▶ RECORDS FOR PROCESSING:

-- Opening Marker --

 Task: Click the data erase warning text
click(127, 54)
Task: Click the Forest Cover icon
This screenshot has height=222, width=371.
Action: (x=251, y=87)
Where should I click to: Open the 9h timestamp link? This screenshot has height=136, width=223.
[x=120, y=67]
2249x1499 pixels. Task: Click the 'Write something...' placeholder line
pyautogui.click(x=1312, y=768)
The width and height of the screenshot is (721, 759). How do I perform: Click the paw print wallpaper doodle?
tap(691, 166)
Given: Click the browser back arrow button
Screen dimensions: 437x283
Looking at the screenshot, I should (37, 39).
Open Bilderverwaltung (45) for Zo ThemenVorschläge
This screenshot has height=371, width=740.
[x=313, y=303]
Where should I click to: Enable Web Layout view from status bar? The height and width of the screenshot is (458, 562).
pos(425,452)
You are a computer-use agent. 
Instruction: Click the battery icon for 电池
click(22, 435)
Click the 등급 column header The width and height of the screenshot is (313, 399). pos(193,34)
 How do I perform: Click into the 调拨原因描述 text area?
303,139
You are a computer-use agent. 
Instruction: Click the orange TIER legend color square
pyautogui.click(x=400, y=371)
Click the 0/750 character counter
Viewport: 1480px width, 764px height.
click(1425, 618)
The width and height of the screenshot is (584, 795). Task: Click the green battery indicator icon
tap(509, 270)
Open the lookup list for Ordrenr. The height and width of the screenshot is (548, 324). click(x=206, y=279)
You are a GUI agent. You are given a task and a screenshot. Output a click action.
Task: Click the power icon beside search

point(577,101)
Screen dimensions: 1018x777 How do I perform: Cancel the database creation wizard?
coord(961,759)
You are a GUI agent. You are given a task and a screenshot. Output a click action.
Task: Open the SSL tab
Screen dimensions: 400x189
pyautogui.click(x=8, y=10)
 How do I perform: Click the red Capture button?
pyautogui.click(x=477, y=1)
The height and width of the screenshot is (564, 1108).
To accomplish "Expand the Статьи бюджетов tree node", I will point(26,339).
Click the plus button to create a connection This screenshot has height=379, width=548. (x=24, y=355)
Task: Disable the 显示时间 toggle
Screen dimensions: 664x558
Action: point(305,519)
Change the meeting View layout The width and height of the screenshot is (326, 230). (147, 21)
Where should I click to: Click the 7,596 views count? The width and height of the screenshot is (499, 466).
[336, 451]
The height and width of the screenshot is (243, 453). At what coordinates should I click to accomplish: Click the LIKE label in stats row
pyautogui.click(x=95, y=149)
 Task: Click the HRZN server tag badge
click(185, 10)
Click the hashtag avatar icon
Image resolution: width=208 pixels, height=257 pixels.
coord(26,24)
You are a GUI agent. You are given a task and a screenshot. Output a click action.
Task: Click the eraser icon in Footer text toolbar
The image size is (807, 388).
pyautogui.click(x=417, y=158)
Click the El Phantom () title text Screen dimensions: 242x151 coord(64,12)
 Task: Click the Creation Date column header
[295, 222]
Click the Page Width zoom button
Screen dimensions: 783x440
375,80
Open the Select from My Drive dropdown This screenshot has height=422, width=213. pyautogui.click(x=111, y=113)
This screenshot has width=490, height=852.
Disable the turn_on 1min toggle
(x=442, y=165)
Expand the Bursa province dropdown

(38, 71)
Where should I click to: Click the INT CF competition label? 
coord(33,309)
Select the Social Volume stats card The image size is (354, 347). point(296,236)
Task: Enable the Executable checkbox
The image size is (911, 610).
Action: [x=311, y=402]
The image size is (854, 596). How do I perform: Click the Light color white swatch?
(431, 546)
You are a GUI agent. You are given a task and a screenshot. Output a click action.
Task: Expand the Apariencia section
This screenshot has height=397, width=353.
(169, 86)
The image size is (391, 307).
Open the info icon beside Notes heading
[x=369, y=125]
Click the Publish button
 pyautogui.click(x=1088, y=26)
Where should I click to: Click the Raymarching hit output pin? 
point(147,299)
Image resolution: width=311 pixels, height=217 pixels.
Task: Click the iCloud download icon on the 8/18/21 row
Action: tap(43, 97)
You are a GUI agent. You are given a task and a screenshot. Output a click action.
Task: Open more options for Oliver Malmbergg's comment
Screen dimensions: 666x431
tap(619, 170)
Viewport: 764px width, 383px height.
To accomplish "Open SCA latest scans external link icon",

-- Closing Marker --

▶ WORK REQUIRED:
Print every record above. Keep each one exactly as it is.

▶ OUTPUT OF THE EXERCISE:
 Task: Click the data erase warning text
click(127, 54)
Task: Click the Forest Cover icon
This screenshot has height=222, width=371.
Action: (x=251, y=87)
Where should I click to: Open the 9h timestamp link? This screenshot has height=136, width=223.
[x=120, y=67]
2249x1499 pixels. Task: Click the 'Write something...' placeholder line
pyautogui.click(x=1312, y=768)
The width and height of the screenshot is (721, 759). How do I perform: Click the paw print wallpaper doodle?
tap(691, 166)
Given: Click the browser back arrow button
Screen dimensions: 437x283
Looking at the screenshot, I should (37, 39).
Open Bilderverwaltung (45) for Zo ThemenVorschläge
This screenshot has height=371, width=740.
[x=313, y=303]
Where should I click to: Enable Web Layout view from status bar? The height and width of the screenshot is (458, 562).
pos(425,452)
You are a computer-use agent. 
Instruction: Click the battery icon for 电池
click(22, 435)
Click the 등급 column header The width and height of the screenshot is (313, 399). pos(193,34)
 How do I perform: Click into the 调拨原因描述 text area?
303,139
You are a computer-use agent. 
Instruction: Click the orange TIER legend color square
pyautogui.click(x=400, y=371)
Click the 0/750 character counter
Viewport: 1480px width, 764px height.
click(1425, 618)
The width and height of the screenshot is (584, 795). Task: Click the green battery indicator icon
tap(509, 270)
Open the lookup list for Ordrenr. The height and width of the screenshot is (548, 324). click(x=206, y=279)
You are a GUI agent. You are given a task and a screenshot. Output a click action.
Task: Click the power icon beside search

point(577,101)
Screen dimensions: 1018x777 How do I perform: Cancel the database creation wizard?
coord(961,759)
You are a GUI agent. You are given a task and a screenshot. Output a click action.
Task: Open the SSL tab
Screen dimensions: 400x189
pyautogui.click(x=8, y=10)
 How do I perform: Click the red Capture button?
pyautogui.click(x=477, y=1)
The height and width of the screenshot is (564, 1108).
To accomplish "Expand the Статьи бюджетов tree node", I will point(26,339).
Click the plus button to create a connection This screenshot has height=379, width=548. (x=24, y=355)
Task: Disable the 显示时间 toggle
Screen dimensions: 664x558
Action: point(305,519)
Change the meeting View layout The width and height of the screenshot is (326, 230). (147, 21)
Where should I click to: Click the 7,596 views count? The width and height of the screenshot is (499, 466).
[336, 451]
The height and width of the screenshot is (243, 453). At what coordinates should I click to accomplish: Click the LIKE label in stats row
pyautogui.click(x=95, y=149)
 Task: Click the HRZN server tag badge
click(185, 10)
Click the hashtag avatar icon
Image resolution: width=208 pixels, height=257 pixels.
coord(26,24)
You are a GUI agent. You are given a task and a screenshot. Output a click action.
Task: Click the eraser icon in Footer text toolbar
The image size is (807, 388).
pyautogui.click(x=417, y=158)
Click the El Phantom () title text Screen dimensions: 242x151 coord(64,12)
 Task: Click the Creation Date column header
[295, 222]
Click the Page Width zoom button
Screen dimensions: 783x440
375,80
Open the Select from My Drive dropdown This screenshot has height=422, width=213. pyautogui.click(x=111, y=113)
This screenshot has width=490, height=852.
Disable the turn_on 1min toggle
(x=442, y=165)
Expand the Bursa province dropdown

(38, 71)
Where should I click to: Click the INT CF competition label? 
coord(33,309)
Select the Social Volume stats card The image size is (354, 347). point(296,236)
Task: Enable the Executable checkbox
The image size is (911, 610).
Action: [x=311, y=402]
The image size is (854, 596). How do I perform: Click the Light color white swatch?
(431, 546)
You are a GUI agent. You are given a task and a screenshot. Output a click action.
Task: Expand the Apariencia section
This screenshot has height=397, width=353.
(169, 86)
The image size is (391, 307).
Open the info icon beside Notes heading
[x=369, y=125]
Click the Publish button
 pyautogui.click(x=1088, y=26)
Where should I click to: Click the Raymarching hit output pin? 
point(147,299)
Image resolution: width=311 pixels, height=217 pixels.
Task: Click the iCloud download icon on the 8/18/21 row
Action: tap(43, 97)
You are a GUI agent. You are given a task and a screenshot. Output a click action.
Task: Open more options for Oliver Malmbergg's comment
Screen dimensions: 666x431
tap(619, 170)
Viewport: 764px width, 383px height.
To accomplish "Open SCA latest scans external link icon",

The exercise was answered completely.